Dit verhaal gaat over een klein meisje dat in een weeshuis zit.
Ze is bij haar geboorte achtergelaten. De mensen van het weeshuis zeiden altijd tegen haar dat haar ouders dood waren. Toch geloofde ze erin dat ze ooit haar ouders zou vinden. Elke dag trok ze een streepje op haar bed van hoeveel dagen ze nog heeft voordat ze 12 jaar werd. Dit wou ze graag met haar echte ouders vieren. Af en toe probeerde ze weleens te ontsnappen uit het weeshuis. Maar telkens mislukte dat. Ze geloofde er toch in dat ze op een dag eruit zou geraken, en zo haar ouders kon gaan zoeken. Dan kwam ze op het moment dat ze nog 3 streepjes moest trekken en dan was ze twaalf jaar. Tot ze plots op een geweldig idee kwam.
Ze ging niet ontsnappen want dat hielp niet. Dat wist ze nu al wel. Dus nestelde ze zich bij de computer en zocht informatie op over haar ouders. Als ze echt dood waren moest het toch ergens staan. Ze deed Google open en schreef zorgvuldig de namen van haar ouders op. Er kwam van alles te staan. En overal stonde de namen van haar ouders. Het eerste wat opviel was het In het groot geschreven 'Misdaad'. Het meisje durfde er niet op te klikken, maar toch deed ze het.

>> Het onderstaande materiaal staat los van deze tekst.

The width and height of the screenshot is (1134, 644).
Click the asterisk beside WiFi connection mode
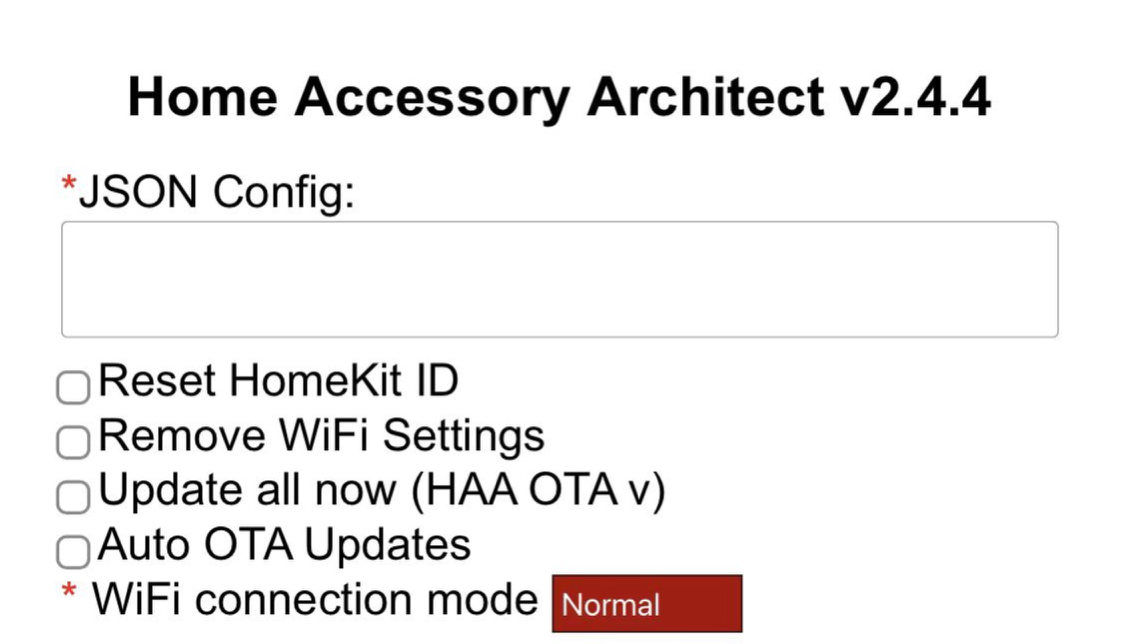tap(64, 592)
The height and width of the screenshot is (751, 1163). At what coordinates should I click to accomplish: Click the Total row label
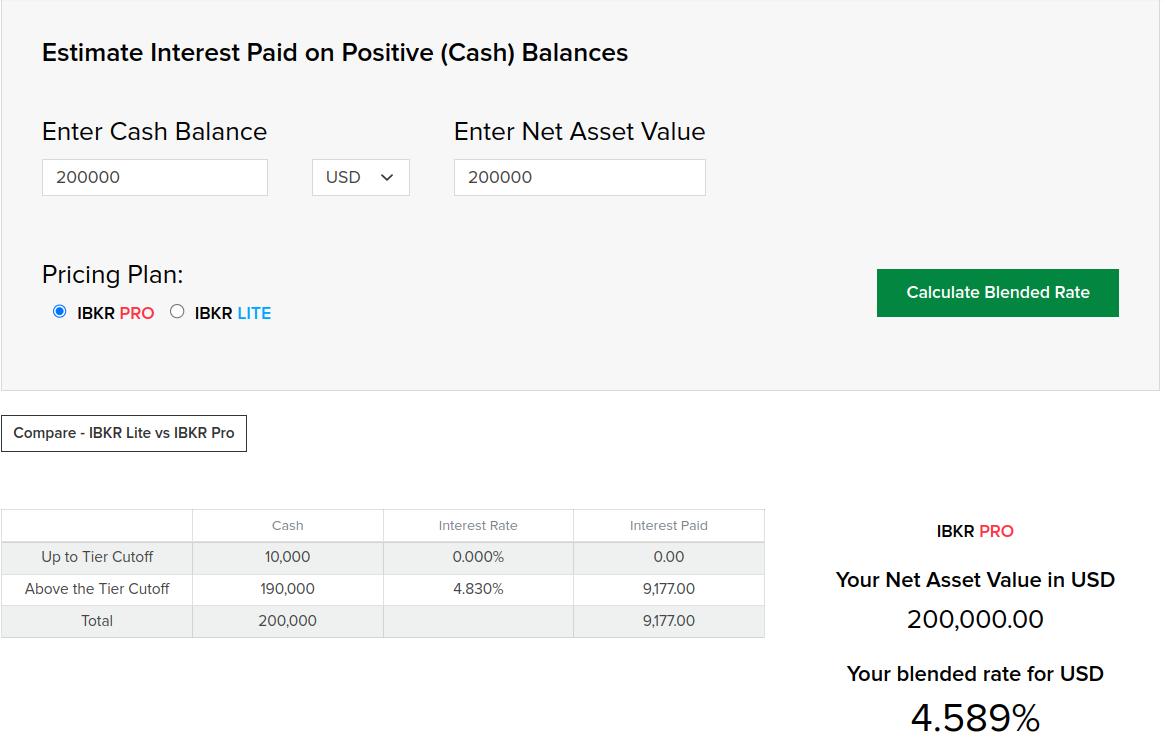pos(97,621)
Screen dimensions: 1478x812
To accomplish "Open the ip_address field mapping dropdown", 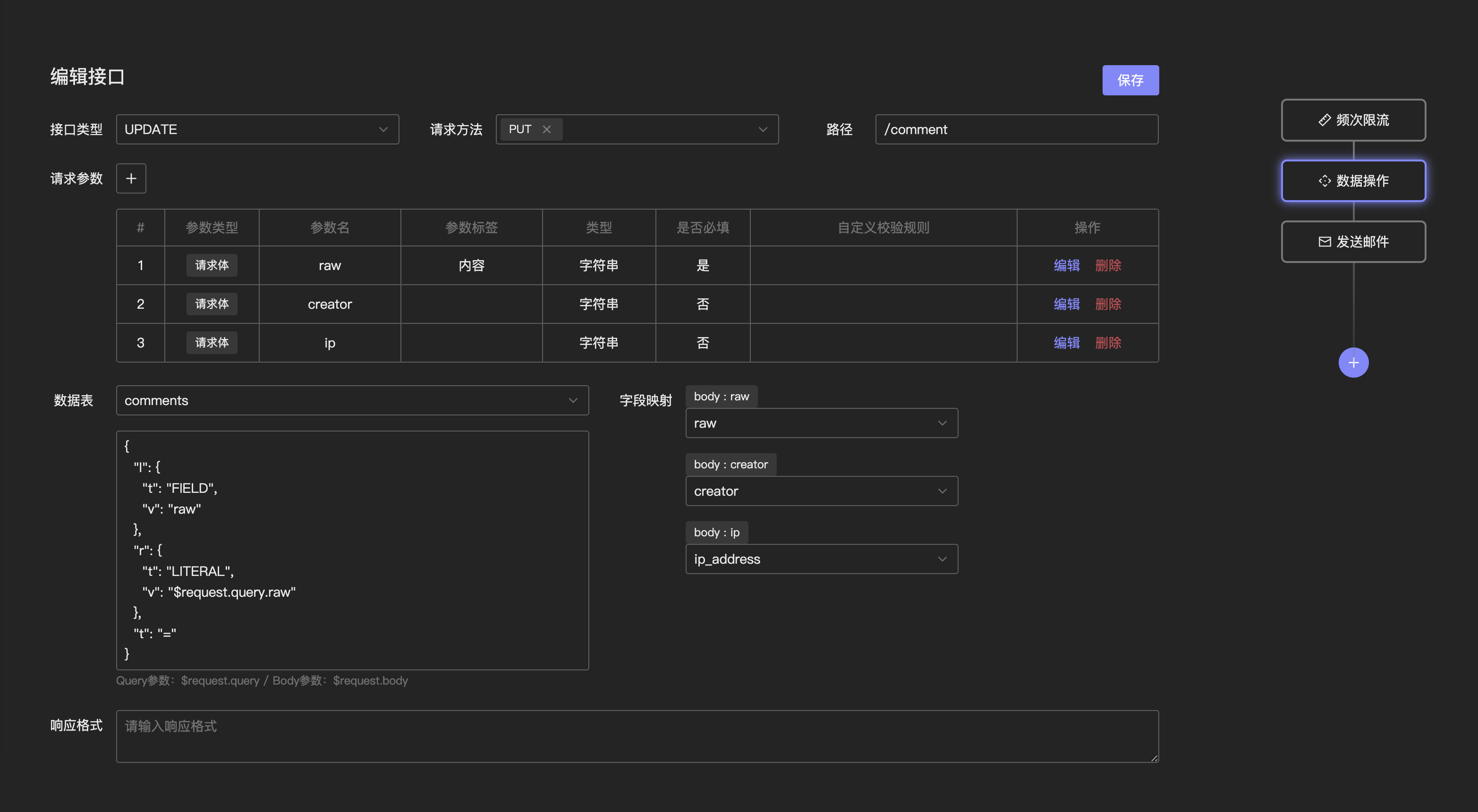I will pyautogui.click(x=821, y=559).
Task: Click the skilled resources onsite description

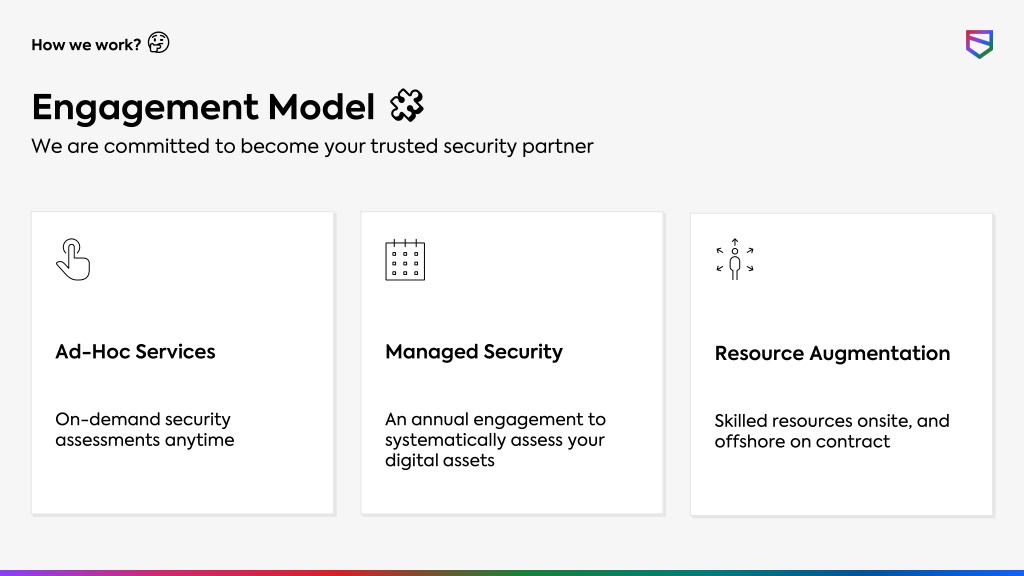Action: pos(832,431)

Ze dacht bij haarzelf: 'Zouden mijn ouders moordenaars zijn?' Ze ging er verder op in en bleef zoeken totdat er de titel : 'Mevrouw & Meneer Hanssens (haar ouders) vermoorden een dolgelukkig koppel. Haar ouders waren dus echt moordenaars. Toch wou ze nog altijd haar ouders leren kennen. Misschien was die moord ook de reden dat ze haar achterlieten.. Ze ging verder op zoek en er kwam een e-mailadres tevoorschijn van haar oom. Ze stuurde direct een mail waar instond :
Beste oom, misschien ken je me niet maar ik ben jou nichtje en zou je dit alstublieft aan mijn ouders willen laten lezen : Lieve mama en lieve papa! Ik weet dat jullie me niet echt kennen en ik jullie ook niet echt, daarom wou ik juist contact opnemen. Ik ben jullie dochter Tessa die al heel haar leven in het weeshuis zit. Ik haat het hier! Ik wil normale ouders hebben. Maar dat zijn jullie precies toch niet echt... Julie zijn moordenaars las ik! Is dit waar? Mail me snel terug! Kusjes, Tessa!'Na even aarzelen verzond Tessa het berichtje. Hopelijk kreeg ze snel antwoord. Misschien waren ze helemaal geen moordenaars.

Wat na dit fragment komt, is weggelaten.